« C’est une fille », annonce avec désespoir la sage-femme au nouveau père, qui une minute plus tôt célébrait l’arrivée imminente d’un fils. « L’an prochain, ce sera un garçon », déclare l’homme, stoïque, qui s’en va noyer le nouveau-né dans une bassine de lait. Image-choc sur laquelle la caméra s’arrête longuement, comme tétanisée par la cruauté du geste. Le corps du bébé ne remontera pas à la surface. Seules les gouttes de lait dégoulinant lentement le long de la bassine attestent de la mort. La scène est brève, cinq minutes à peine, mais ces cinq minutes-là annoncent crûment la couleur. Le problème que Manish Jhâ a choisi comme décor de son film est douloureux, presque tabou. Dans une Inde rurale que l’Inde moderne voudrait bien oublier, on tue encore des filles.
Et si les femmes, à l’avenir, finissaient par disparaître ? Dans le village qu’invente Manish Jhâ, entre observation réaliste de ses contemporains et pur fantasme, c’est ce qui est arrivé. Et si cette situation peut donner lieu à quelques scènes burlesques (pour faire taire le désir des hommes, tout est bon, du porno de contrebande aux relations homosexuelles, en passant par les vaches de l’étable), le rire s’éteint aussi vite qu’il s’est déclenché, à l’instant même où apparaît le chaînon manquant de l’histoire : la martyre, belle et grave comme une madone de Raphaël, qu’un aristocrate découvre et achète à prix d’or pour la livrer à ses cinq fils. Les uns après les autres, ces hommes, incapables de tirer les leçons de leur longue solitude, font de la vie de cette femme un calvaire. Un homme, Indien de surcroît, pouvait-il aisément s’emparer d’un tel sujet ? Le cinéaste répond par l’affirmative, et c’est avec une douceur infinie qu’il aborde chaque moment de son histoire. Les comportements de ses personnages masculins sont à peine supportables, mais il n’est nul besoin d’effusion de sang ou d’acharnement criminel pour les exprimer. C’est tout le sens de ces gouttes de lait, blanches et pures, comme l’enfant qu’on assassine sauvagement, mais hors champ. Rien dans ce regard pudique, propre au cinéma indien, n’est dû à une quelconque censure. Que meurtre et viols ne soient que suggérés ne leur ôte rien de leur monstruosité.

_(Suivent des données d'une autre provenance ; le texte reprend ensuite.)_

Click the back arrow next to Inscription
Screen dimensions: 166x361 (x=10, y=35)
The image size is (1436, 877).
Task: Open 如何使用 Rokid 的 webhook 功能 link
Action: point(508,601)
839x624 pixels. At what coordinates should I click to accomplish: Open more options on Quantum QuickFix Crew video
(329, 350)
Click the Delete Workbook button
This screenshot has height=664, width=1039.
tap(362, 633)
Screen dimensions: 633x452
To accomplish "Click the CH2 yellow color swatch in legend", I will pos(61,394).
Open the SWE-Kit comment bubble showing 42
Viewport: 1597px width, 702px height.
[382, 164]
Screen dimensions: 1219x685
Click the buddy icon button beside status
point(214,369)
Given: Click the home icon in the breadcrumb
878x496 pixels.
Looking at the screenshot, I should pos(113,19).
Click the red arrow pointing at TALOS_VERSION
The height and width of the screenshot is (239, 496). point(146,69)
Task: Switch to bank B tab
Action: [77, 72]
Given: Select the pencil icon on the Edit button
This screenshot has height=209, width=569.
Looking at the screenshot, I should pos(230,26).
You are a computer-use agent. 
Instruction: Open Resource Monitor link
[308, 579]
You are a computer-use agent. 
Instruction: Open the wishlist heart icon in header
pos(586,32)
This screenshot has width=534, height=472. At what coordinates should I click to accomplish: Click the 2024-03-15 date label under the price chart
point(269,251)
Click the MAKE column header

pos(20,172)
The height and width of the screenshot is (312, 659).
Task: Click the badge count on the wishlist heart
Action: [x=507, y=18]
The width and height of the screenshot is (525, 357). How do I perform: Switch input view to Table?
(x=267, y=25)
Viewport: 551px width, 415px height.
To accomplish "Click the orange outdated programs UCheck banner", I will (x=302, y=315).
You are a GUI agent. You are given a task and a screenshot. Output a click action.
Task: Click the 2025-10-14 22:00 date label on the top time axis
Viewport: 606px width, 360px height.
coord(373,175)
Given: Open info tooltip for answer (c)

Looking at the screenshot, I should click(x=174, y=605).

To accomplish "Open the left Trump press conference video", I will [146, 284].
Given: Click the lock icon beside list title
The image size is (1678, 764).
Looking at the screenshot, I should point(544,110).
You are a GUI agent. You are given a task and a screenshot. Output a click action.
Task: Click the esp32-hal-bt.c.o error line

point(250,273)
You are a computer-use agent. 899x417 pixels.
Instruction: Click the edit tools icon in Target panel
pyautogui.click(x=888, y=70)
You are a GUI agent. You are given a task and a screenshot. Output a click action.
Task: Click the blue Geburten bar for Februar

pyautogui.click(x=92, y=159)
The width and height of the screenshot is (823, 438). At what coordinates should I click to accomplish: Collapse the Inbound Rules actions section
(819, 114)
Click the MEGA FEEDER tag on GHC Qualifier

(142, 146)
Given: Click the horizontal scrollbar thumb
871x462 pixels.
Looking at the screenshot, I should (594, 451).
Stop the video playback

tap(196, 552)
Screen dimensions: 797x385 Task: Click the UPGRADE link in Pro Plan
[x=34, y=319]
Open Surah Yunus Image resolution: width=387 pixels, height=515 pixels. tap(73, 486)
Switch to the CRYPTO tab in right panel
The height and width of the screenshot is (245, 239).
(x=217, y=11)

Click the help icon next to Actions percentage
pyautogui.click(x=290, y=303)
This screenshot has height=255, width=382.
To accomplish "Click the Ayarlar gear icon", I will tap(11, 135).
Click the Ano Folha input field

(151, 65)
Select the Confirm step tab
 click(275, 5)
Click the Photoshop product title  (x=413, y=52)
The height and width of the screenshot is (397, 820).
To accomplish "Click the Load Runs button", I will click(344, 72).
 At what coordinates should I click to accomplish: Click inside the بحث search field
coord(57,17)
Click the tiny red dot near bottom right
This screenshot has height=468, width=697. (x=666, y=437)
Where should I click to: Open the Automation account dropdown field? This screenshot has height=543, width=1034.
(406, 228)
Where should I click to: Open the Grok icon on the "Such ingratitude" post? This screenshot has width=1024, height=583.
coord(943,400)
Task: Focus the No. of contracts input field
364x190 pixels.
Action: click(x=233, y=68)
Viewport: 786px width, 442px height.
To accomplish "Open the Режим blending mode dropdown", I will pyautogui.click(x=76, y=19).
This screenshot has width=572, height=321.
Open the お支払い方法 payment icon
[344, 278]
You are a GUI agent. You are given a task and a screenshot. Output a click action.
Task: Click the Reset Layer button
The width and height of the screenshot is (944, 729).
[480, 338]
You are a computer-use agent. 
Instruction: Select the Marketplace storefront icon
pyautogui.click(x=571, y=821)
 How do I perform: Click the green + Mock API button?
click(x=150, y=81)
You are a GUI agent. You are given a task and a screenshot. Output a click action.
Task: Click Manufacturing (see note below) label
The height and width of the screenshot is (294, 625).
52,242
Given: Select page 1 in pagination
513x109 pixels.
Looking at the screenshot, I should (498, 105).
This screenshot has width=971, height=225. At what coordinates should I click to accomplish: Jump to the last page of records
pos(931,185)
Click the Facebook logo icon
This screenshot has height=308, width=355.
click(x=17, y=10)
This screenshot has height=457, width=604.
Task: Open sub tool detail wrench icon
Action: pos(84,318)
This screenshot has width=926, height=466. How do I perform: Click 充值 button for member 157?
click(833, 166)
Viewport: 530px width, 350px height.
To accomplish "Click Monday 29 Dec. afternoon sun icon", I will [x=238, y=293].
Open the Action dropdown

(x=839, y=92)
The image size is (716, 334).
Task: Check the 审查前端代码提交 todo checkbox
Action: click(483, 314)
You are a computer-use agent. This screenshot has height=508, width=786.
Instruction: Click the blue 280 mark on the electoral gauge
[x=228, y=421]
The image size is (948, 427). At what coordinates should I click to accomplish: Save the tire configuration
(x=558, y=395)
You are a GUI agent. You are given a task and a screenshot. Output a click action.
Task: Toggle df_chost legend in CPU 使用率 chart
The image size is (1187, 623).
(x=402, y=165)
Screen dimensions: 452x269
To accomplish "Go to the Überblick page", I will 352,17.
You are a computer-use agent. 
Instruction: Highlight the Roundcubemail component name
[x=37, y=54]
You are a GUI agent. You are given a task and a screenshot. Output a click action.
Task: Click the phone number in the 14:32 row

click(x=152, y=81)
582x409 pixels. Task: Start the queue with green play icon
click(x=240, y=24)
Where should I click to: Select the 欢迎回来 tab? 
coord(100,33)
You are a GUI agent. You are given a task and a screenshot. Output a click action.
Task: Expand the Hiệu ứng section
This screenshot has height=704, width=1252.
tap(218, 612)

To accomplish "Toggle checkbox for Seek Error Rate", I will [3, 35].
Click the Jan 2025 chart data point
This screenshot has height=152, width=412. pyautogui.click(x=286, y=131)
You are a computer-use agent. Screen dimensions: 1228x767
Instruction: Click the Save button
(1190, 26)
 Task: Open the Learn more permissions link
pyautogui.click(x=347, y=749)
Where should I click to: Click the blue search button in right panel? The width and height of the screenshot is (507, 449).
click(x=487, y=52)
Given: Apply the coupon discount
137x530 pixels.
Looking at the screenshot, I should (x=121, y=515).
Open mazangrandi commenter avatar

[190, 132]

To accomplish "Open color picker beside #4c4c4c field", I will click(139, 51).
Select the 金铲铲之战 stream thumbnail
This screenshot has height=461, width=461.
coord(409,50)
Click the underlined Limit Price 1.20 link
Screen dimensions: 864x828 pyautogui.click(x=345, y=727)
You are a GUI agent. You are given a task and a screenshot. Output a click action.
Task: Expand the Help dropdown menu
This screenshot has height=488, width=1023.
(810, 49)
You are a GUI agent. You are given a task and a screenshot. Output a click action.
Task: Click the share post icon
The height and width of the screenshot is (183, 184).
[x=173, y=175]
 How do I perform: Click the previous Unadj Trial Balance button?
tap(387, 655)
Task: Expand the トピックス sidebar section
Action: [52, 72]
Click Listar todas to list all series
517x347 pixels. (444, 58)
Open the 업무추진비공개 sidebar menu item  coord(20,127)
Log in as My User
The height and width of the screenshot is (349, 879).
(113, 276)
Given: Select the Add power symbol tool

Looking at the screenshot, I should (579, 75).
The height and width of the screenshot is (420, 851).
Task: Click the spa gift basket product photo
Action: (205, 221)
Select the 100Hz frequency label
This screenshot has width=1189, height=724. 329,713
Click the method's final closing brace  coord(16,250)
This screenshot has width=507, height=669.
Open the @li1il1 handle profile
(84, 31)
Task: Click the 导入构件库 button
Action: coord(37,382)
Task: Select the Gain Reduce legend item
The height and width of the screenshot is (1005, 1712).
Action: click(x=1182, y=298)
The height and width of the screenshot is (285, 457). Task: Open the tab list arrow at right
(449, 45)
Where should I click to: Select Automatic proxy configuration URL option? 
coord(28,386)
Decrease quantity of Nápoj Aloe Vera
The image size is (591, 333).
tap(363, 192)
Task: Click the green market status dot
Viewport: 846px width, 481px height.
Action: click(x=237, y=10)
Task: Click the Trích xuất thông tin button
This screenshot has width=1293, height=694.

Cette inhumanité que le film assène jusqu’à la douleur, c’est aussi la principale faiblesse du film. Difficile de croire en la note d’espoir sur laquelle s’achève Matrubhoomi et d’oublier le sadisme des hommes, la lente dégradation de la frêle héroïne vers la bestialité. D’un tabou à l’autre, Manish Jhâ voudrait tout briser : condition féminine, homosexualité, religion, système des castes, tout y passe, dans un étrange désordre. Et la grande scène finale, un peu outrancière dans un film où tout n’était qu’horreur contenue, ne fait qu’accentuer le décalage. Il y a dans ce premier long métrage une rage un peu juvénile, qu’on voudrait moins irréfléchie. Mais il y aussi chez Manish Jhâ, jeune cinéaste déjà remarqué par une avalanche de prix (Cannes, Venise, Florence, Deauville, etc.), la promesse d’un cinéma indien original, brillant et engagé.